O Plano Municipal de Ação Climática de Odemira (PMAC) entrou esta segunda-feira em consulta pública, após deliberação da Câmara Municipal realizada a 30 de abril de 2026. O período de participação decorre durante 30 dias úteis, permitindo aos cidadãos e entidades apresentarem sugestões e contributos para o documento estratégico do concelho.
O PMAC constitui o principal instrumento municipal para responder aos desafios das alterações climáticas e enquadra-se na Lei de Bases do Clima, no Acordo de Paris e no Pacto Ecológico Europeu. O documento foi elaborado pela empresa Get2C para a Câmara Municipal de Odemira.

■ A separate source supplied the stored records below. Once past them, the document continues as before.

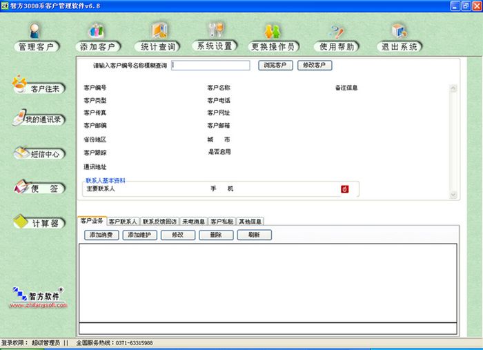
Task: Select the 联系反馈回访 tab
Action: pyautogui.click(x=159, y=222)
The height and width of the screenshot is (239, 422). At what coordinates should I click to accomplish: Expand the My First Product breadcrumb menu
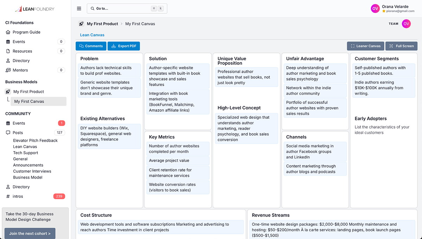click(x=102, y=24)
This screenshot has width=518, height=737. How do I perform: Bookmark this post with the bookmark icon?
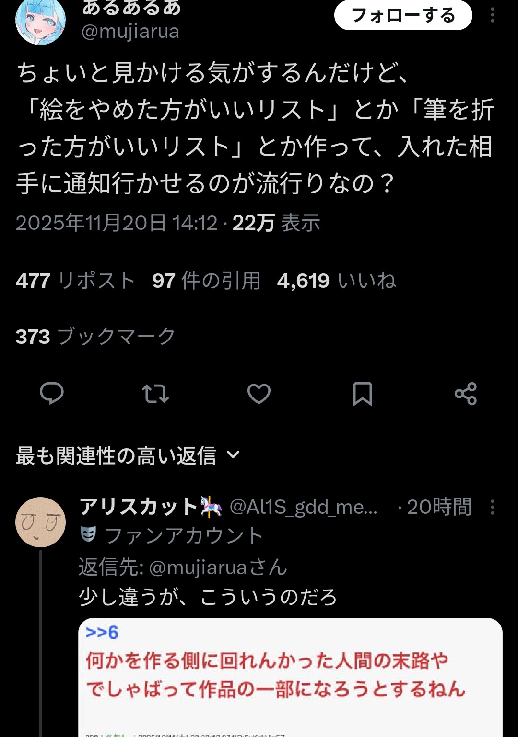click(x=363, y=394)
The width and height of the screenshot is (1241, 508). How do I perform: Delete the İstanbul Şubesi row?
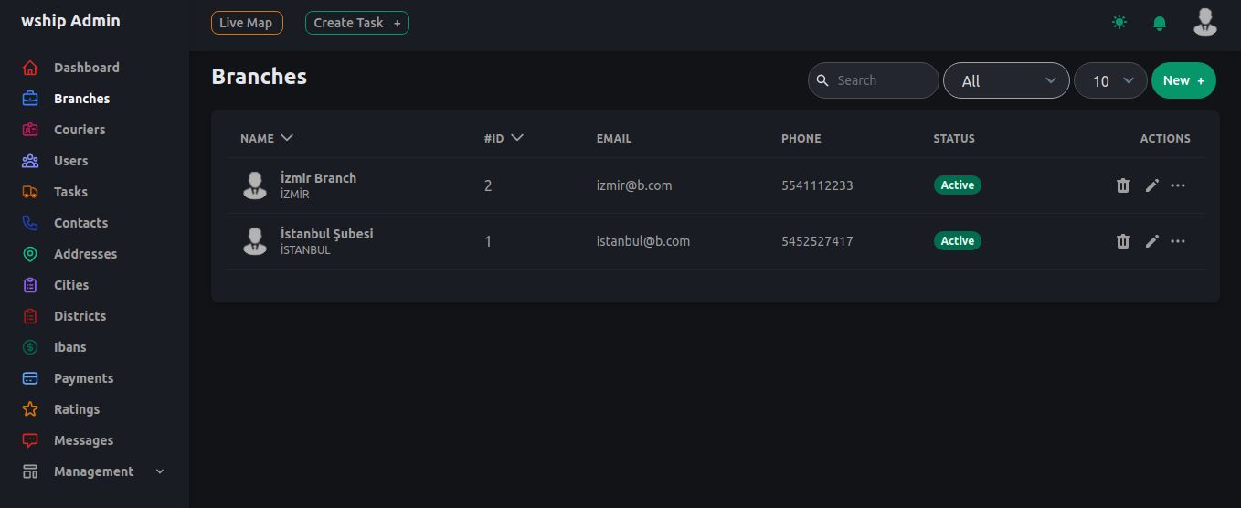[1123, 241]
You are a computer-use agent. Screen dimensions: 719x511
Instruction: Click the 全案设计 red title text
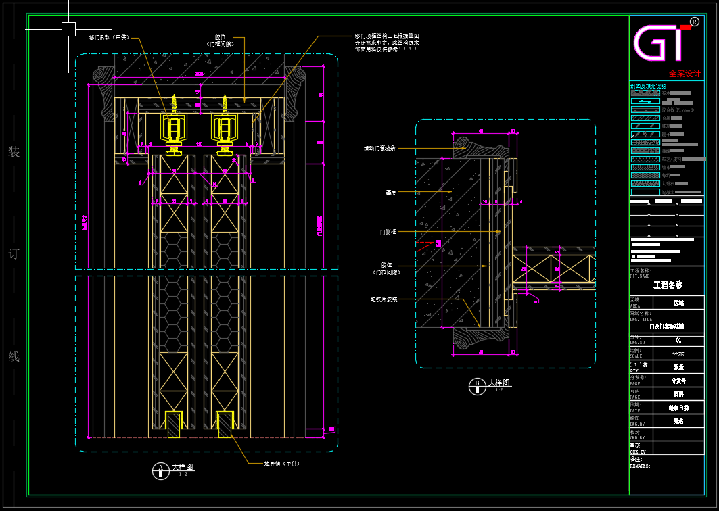click(685, 74)
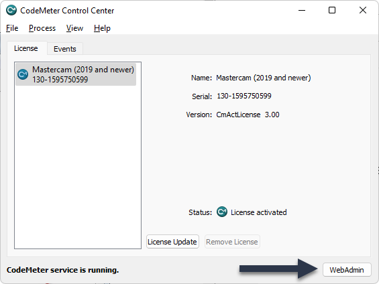
Task: Open the Help menu
Action: click(102, 28)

Plano define metas de mitigação e adaptação
O plano estabelece medidas de mitigação das emissões de gases com efeito de estufa, adaptação aos impactos climáticos e ações transversais de sensibilização, monitorização e governação climática. O documento prevê ainda mecanismos de financiamento e um cronograma de implementação até 2050.
Segundo o PMAC, Odemira pretende «integrar sistematicamente a ação climática no planeamento e na gestão municipal», aumentar a resiliência do território, reduzir emissões, promover a economia circular e reforçar a participação da comunidade na ação climática.
O plano identifica como principais riscos climáticos para o concelho o aumento das ondas de calor, secas prolongadas, incêndios florestais, erosão costeira e pressão sobre os recursos hídricos.
Agricultura e transportes concentram emissões
O inventário de emissões incluído no documento indica que o município emitiu cerca de 241 mil toneladas de CO2 equivalente em 2023, excluindo o setor do uso do solo e florestas. O setor da agricultura, floresta e outros usos do solo representa 67,21% das emissões totais, seguido pelos transportes com 16,56% e pela energia estacionária com 14,67%.
O PMAC aponta para a necessidade de acelerar a eletrificação, promover energias renováveis, melhorar a eficiência energética e reforçar a mobilidade sustentável para atingir a neutralidade carbónica até 2050.
Monitorização e revisão previstas
A implementação do plano será acompanhada através de relatórios anuais, atualização regular do inventário de emissões e revisão estratégica prevista para 2035, permitindo ajustar as medidas à evolução das condições locais, políticas públicas e avanços tecnológicos.
O documento refere que o PMAC pretende colocar a ação climática «no centro das políticas municipais», criando bases para «um território mais equilibrado, preparado e sustentável».